Better experience in portrait mode.
Iklan - Geser ke atas untuk melanjutkan

Sekularisasi politik di Indonesia berhasil

Sekularisasi politik di Indonesia berhasil Lutfi Assyaukani. ©2012 Merdeka.com

Merdeka.com - Hasil survei pilihan umum untuk 2014 untuk partai politik yang dilansir Saiful Mujani Research Center pekan lalu menempatkan partai nasionalis dalam posisi lima besar, seperti Partai Golongan Karya (14 persen) , Partai Demokrasi Indonesia (9 persen), Partai Demokrat (8 persen), Partai Nasional Demokrat (4 persen).

Hasil survei itu menyebutkan partai-partai Islam hanya bisa meraup suara di bawah lima persen. Posisi partai Islam dalam lansiran Lingkaran Survei Indonesia juga hampir sama, terus mengalami kemerosotan, malah kalah bersaing dengan partai baru, Partai Nasional Demokrat yang bisa mendapatkan suara lima persen.

Bagi Luthfi Assyaukanie, Doktor kajian Islam kontemporer, persentase suara yang diperoleh partai Islam itu bukanlah hal yang mengagetkan. Menurutnya, pandangan masyarakat kian terbuka, pilihan partai tidak mempengaruhi religiusitas pemilihnya. Berikut petikan wawancaranya dengan Islahuddin wartawan merdeka.com saat ditemui Kamis (18/10) sore di sekretariat Freedom Institute, Jalan Proklamasi Nomor 41 Menteng Jakarta Pusat.
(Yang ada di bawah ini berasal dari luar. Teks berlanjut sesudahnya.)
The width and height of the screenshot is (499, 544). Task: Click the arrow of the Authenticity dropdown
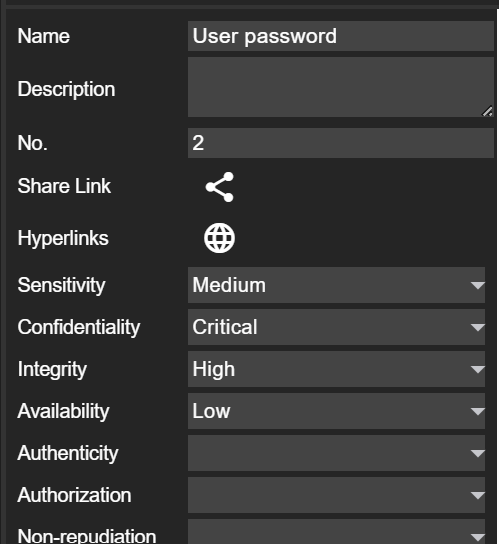477,453
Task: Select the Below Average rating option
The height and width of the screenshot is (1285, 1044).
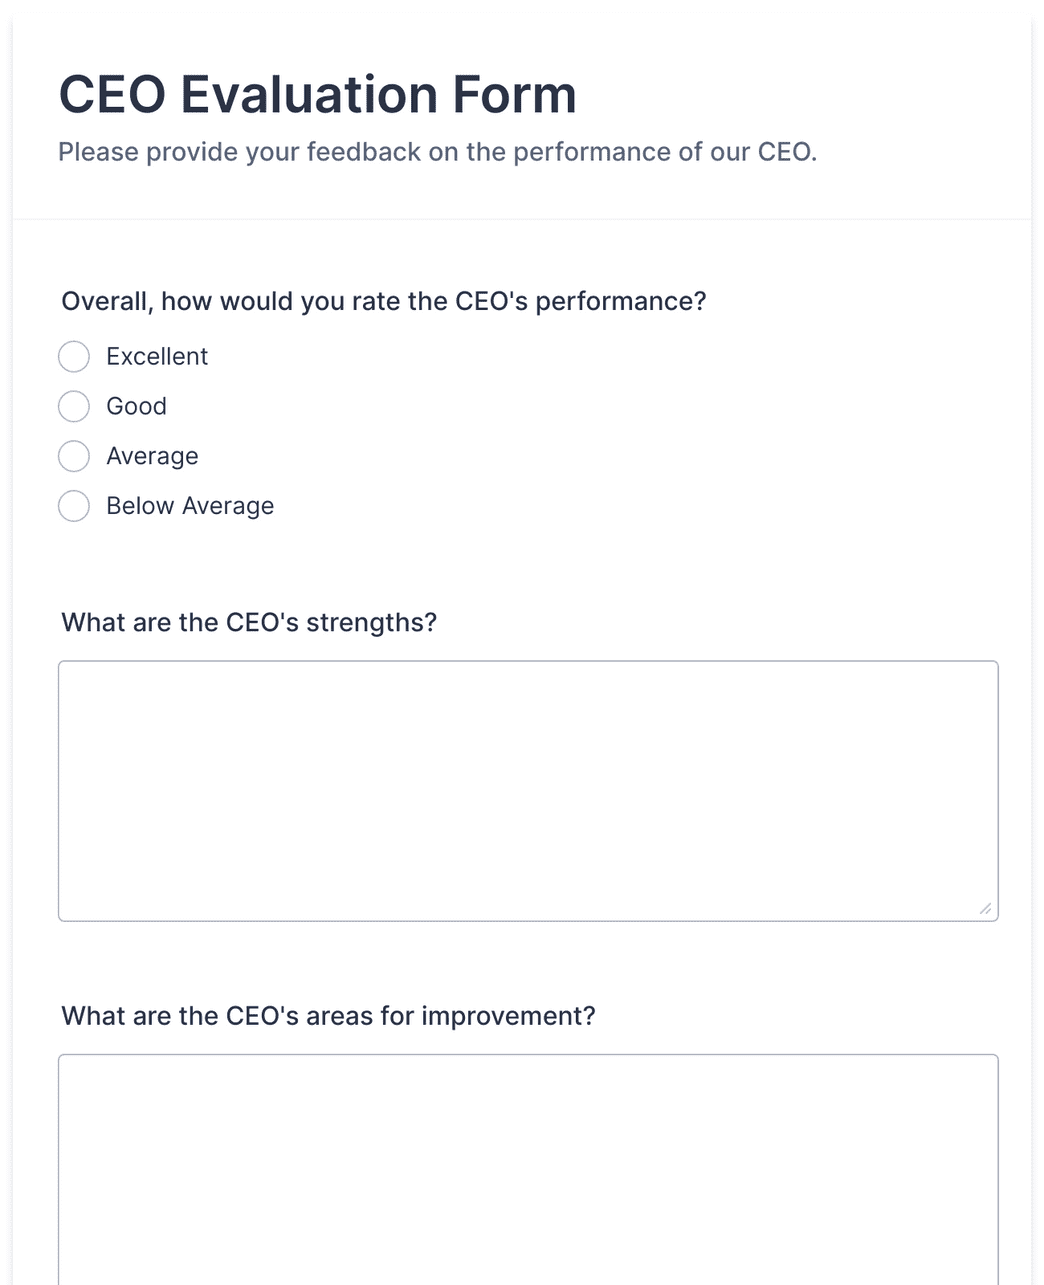Action: pos(74,506)
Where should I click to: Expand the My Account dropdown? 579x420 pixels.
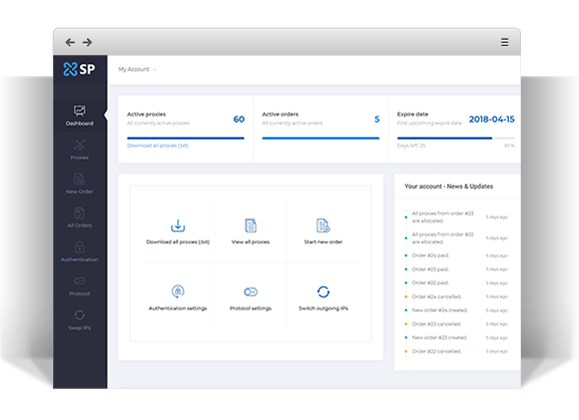[x=137, y=69]
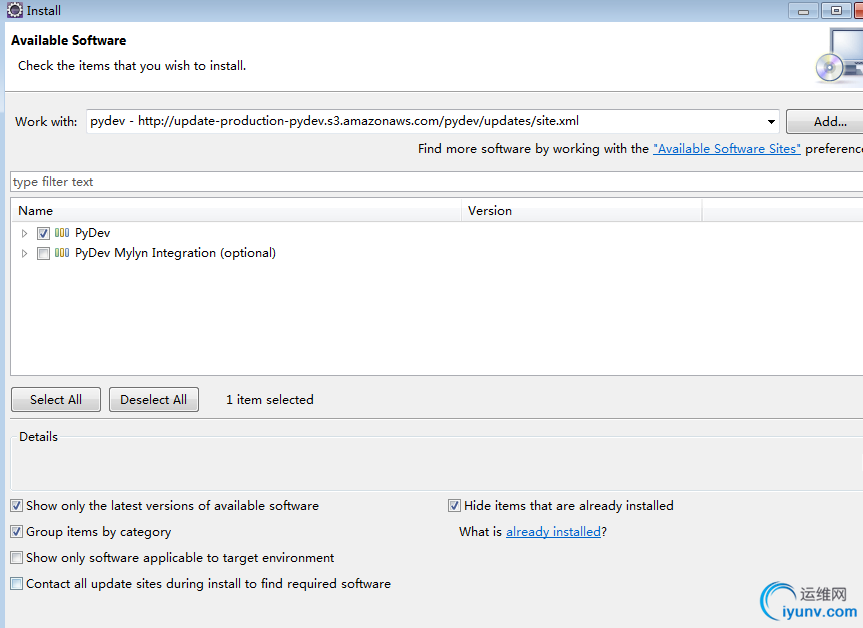Open the Work with dropdown list
The width and height of the screenshot is (863, 628).
(771, 122)
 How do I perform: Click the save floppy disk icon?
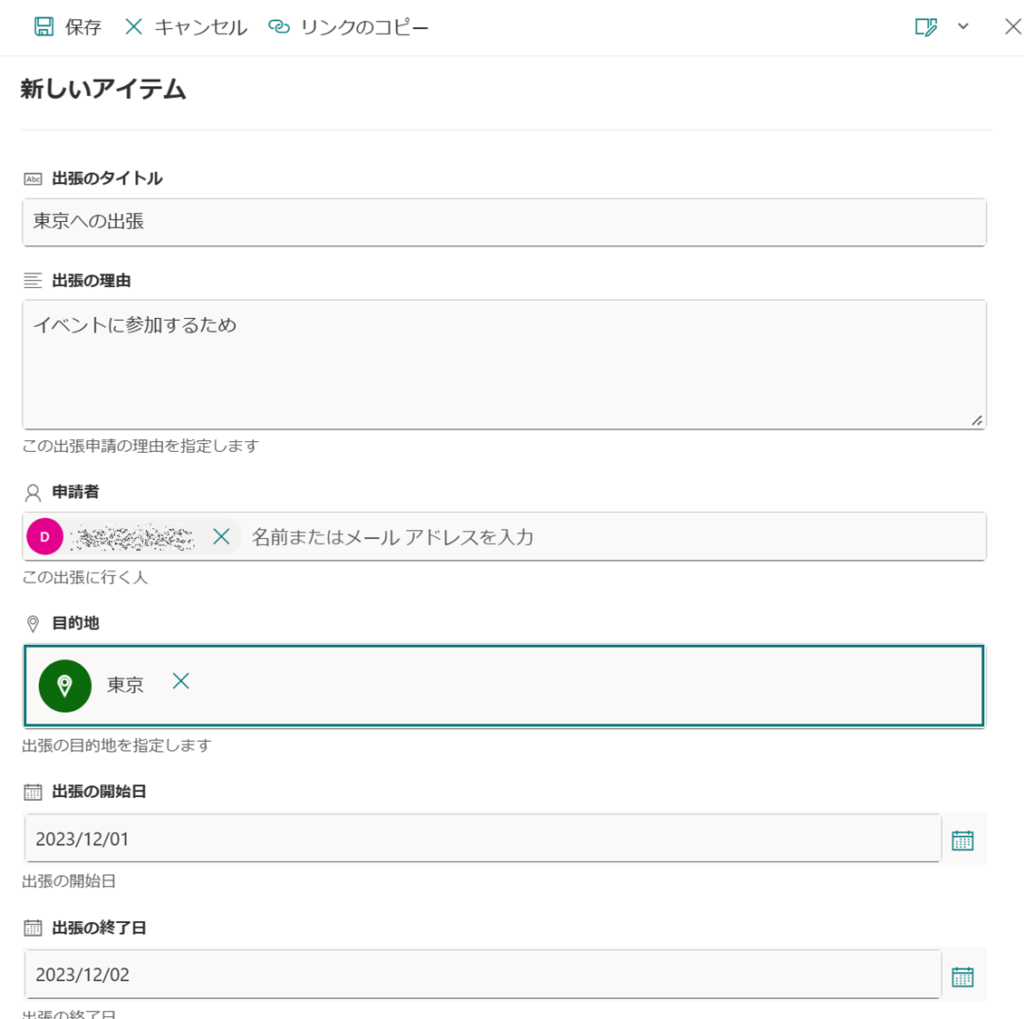[44, 27]
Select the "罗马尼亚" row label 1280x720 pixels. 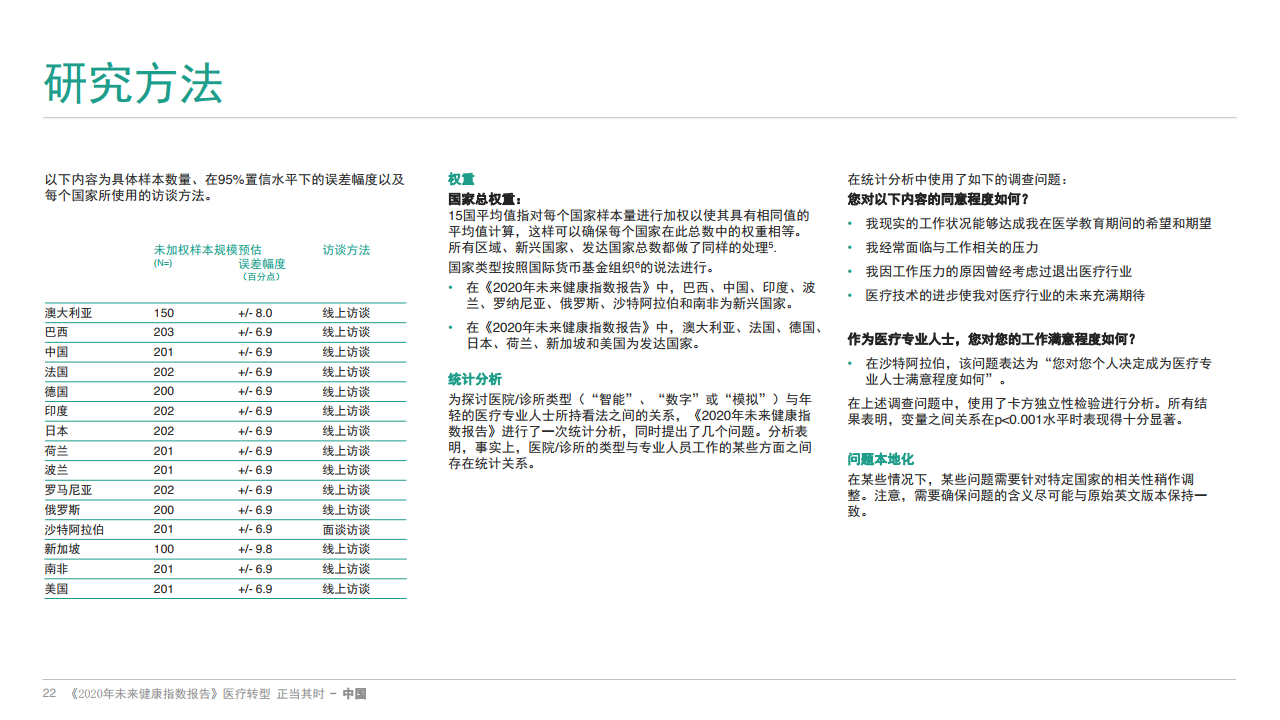point(69,490)
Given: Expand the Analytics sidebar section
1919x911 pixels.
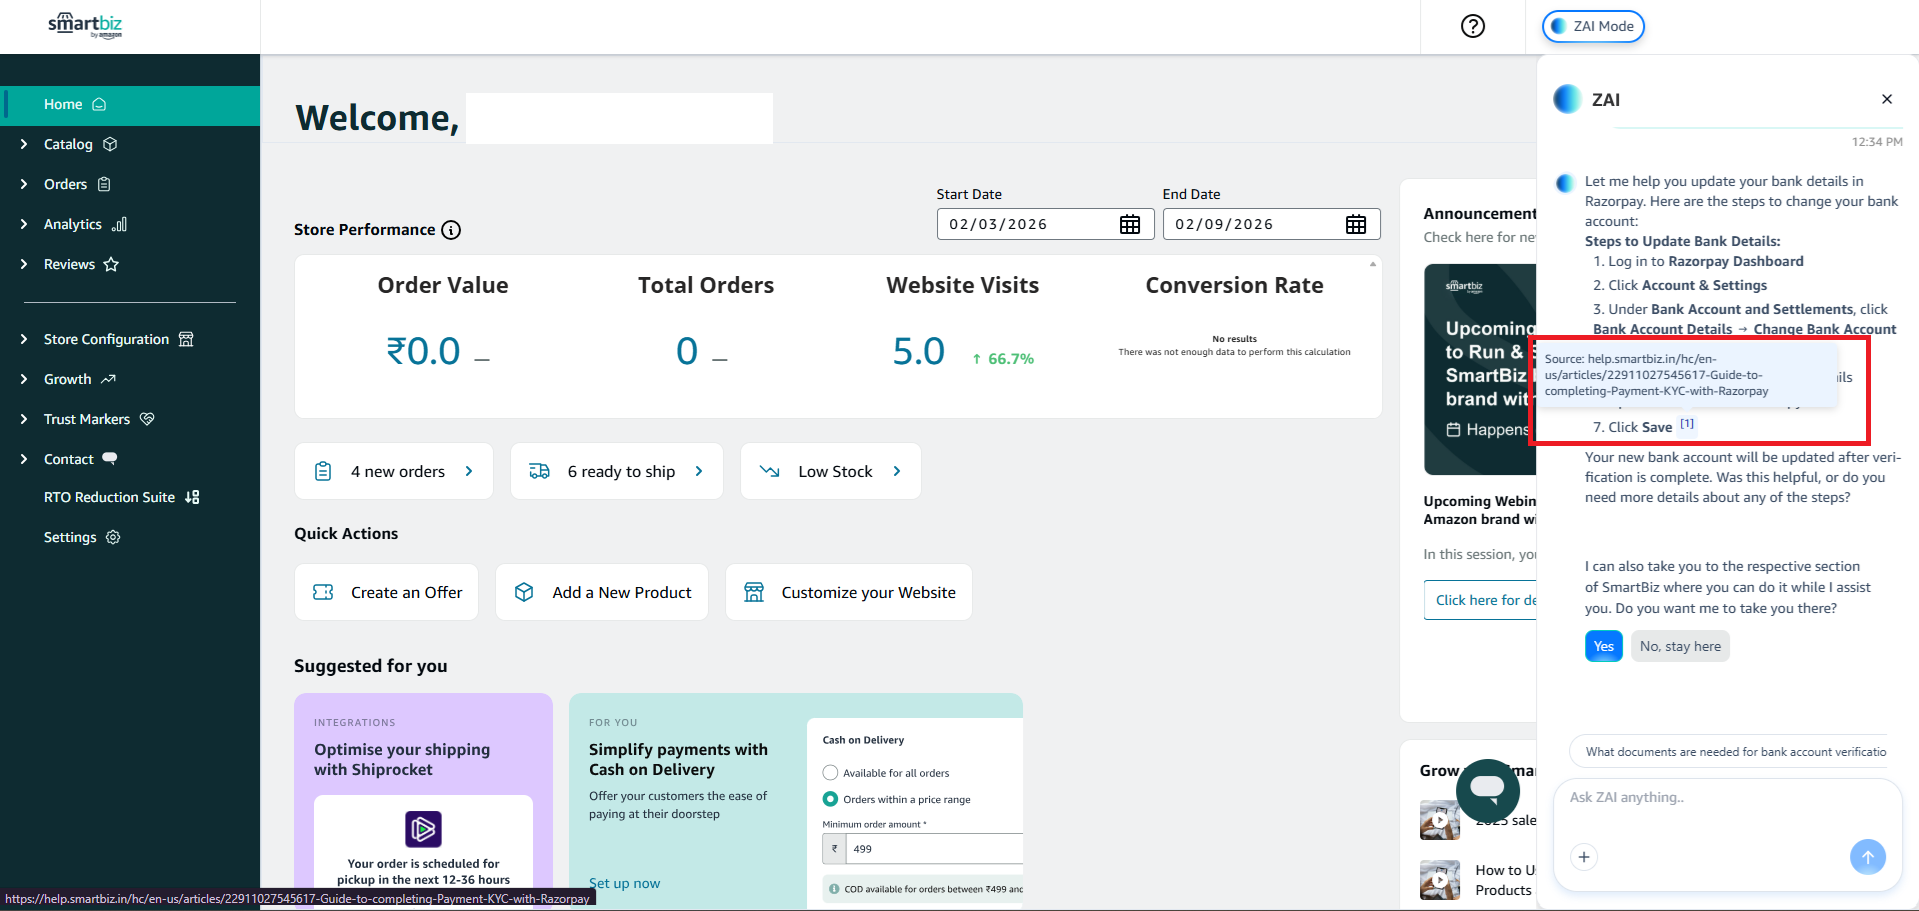Looking at the screenshot, I should [x=73, y=224].
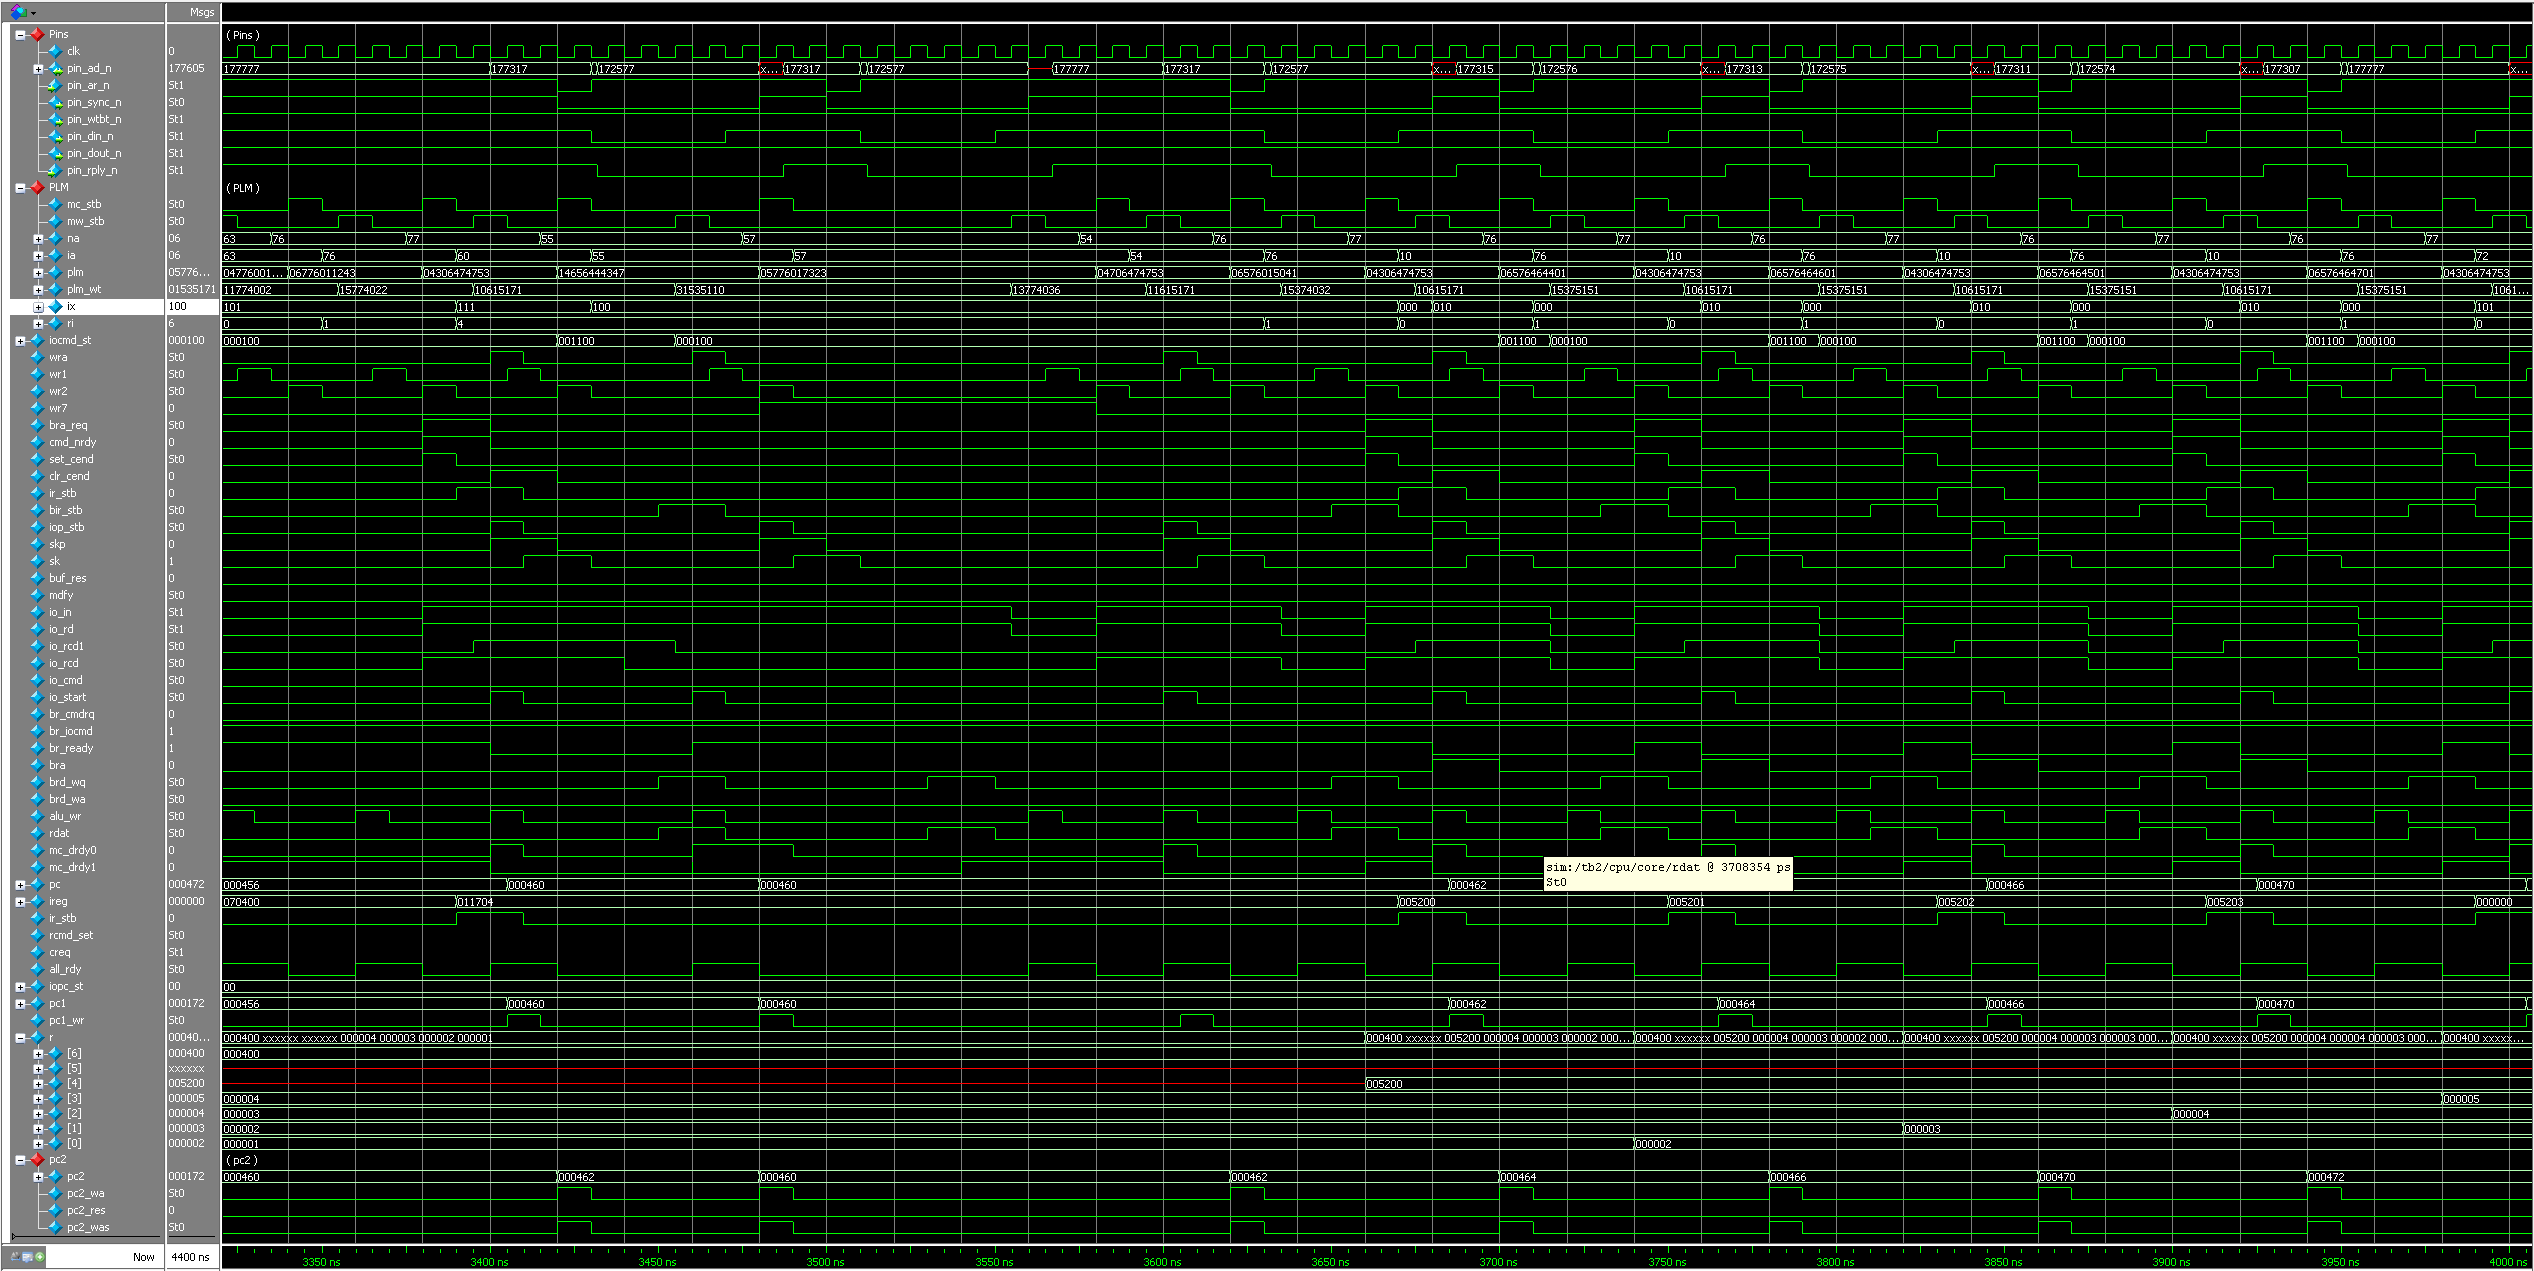This screenshot has width=2534, height=1271.
Task: Select the bra_req signal name
Action: [x=68, y=425]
Apa penyebab merosotnya popularitas partai Islam?

Itu bukan hal baru. Seingat saya, Lingkaran Survei Indonesia juga sudah melakukan beberapa kali survei popularitas partai sejak 1999 hingga 2000-an awal. Hasilnya selalu ditemukan kurang lebih sama, popularitas partai Islam mengalami penurunan dari hari ke hari. Rilis yang baru kemarin tidak ada yang baru.

Secara umum angka-angkanya partai Islam itu kalau digabungkan secara keseluruhan kurang dari 20 persen. Jadi kalau pegangan kita pemilu bukan survei, jumlahnya sekitar 15-20 persen. Memang ada kecenderungan partai-partai Islam itu menurun suaranya.

Apa kategori partai disebut partai Islam?

Yang dimaksud partai Islam, partai yang menyatakan programnya dan landasannya berazaskan Islam, bukan Pancasila. Dengan demikian yang disebut Partai Islam itu adalah PPP, PKS, PBB. Saat ini yang ada di parlemen ada dua, Partai Persatuan Pembangunan (PPP), Partai Keadilan Sejahtera (PKS), yang lain basisnya Pancasila, termasuk Partai Amanat Nasional (PAN), dan Partai Kebangkitan Bangsa (PKB).

Tapi ada definisinya yang lebih luas, ada juga yang mengatakan basis massanya anggota organisasi besar Islam. Misalnya PKB, karena basis massanya Nahdlatul Ulama (NU), kemudian PAN, karena basis massanya Muhammadiyah. Tapi itu tidak ada jaminan, kalau itu definisinya, misalnya PAN, semakin lama kian ditinggalkan oleh Muhammadiyah, agak susah memegang basis massa dari organisasi besar Islam.

Jadi definisi yang paling tepat menurut saya, partai Islam adalah partai yang flat form di Anggaran Dasar/Anggaran Rumah Tanggah (AD/ART) adalah asasnya Islam, bukan Pancasila dan PKS dan PPP yang masih menggunakan itu.

Merosotnya popularitas partai Islam apa karena masyarakat muak dengan kelakuan politisi Islam?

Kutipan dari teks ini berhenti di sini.